EXERCISE AIM: From the line that contains "Click green Cerebellum" through the closing line of the entries, write out each line exactly; pictures stay out.

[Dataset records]
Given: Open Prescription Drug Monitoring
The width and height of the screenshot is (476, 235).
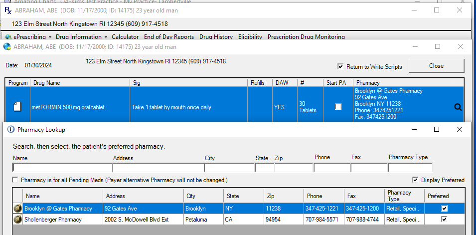Looking at the screenshot, I should tap(306, 37).
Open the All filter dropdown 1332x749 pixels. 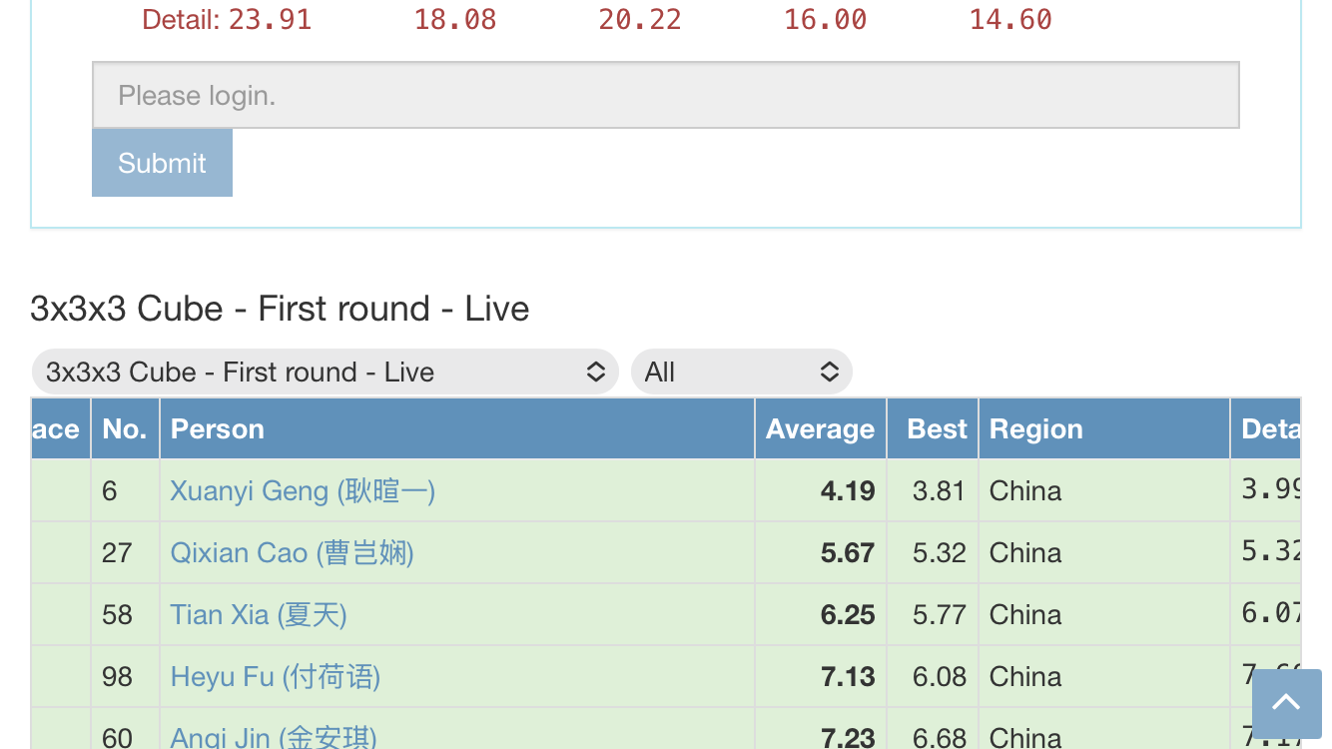tap(742, 373)
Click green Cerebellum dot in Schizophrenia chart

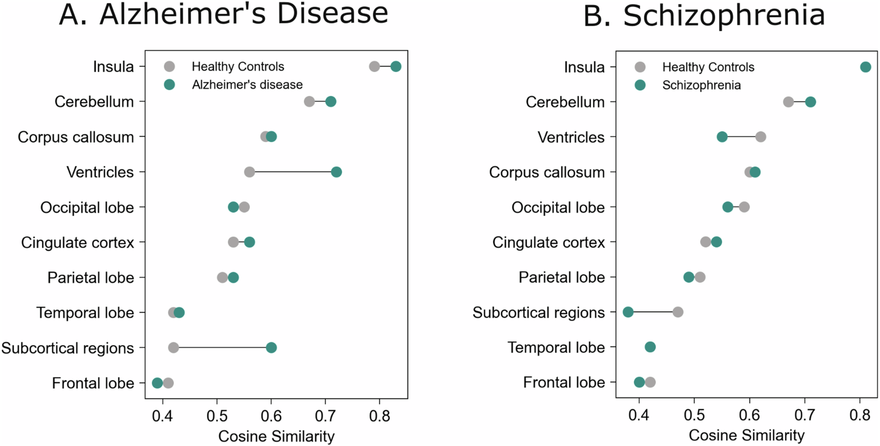[811, 102]
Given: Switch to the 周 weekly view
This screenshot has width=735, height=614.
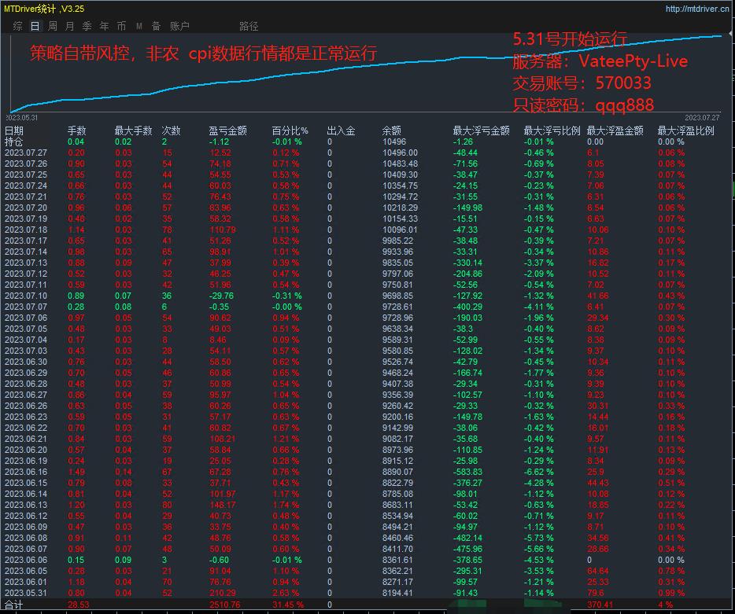Looking at the screenshot, I should pos(52,26).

TASK SOLUTION:
Click green Cerebellum dot in Schizophrenia chart

[811, 102]
Given: Switch to the 周 weekly view
This screenshot has width=735, height=614.
Looking at the screenshot, I should pos(52,26).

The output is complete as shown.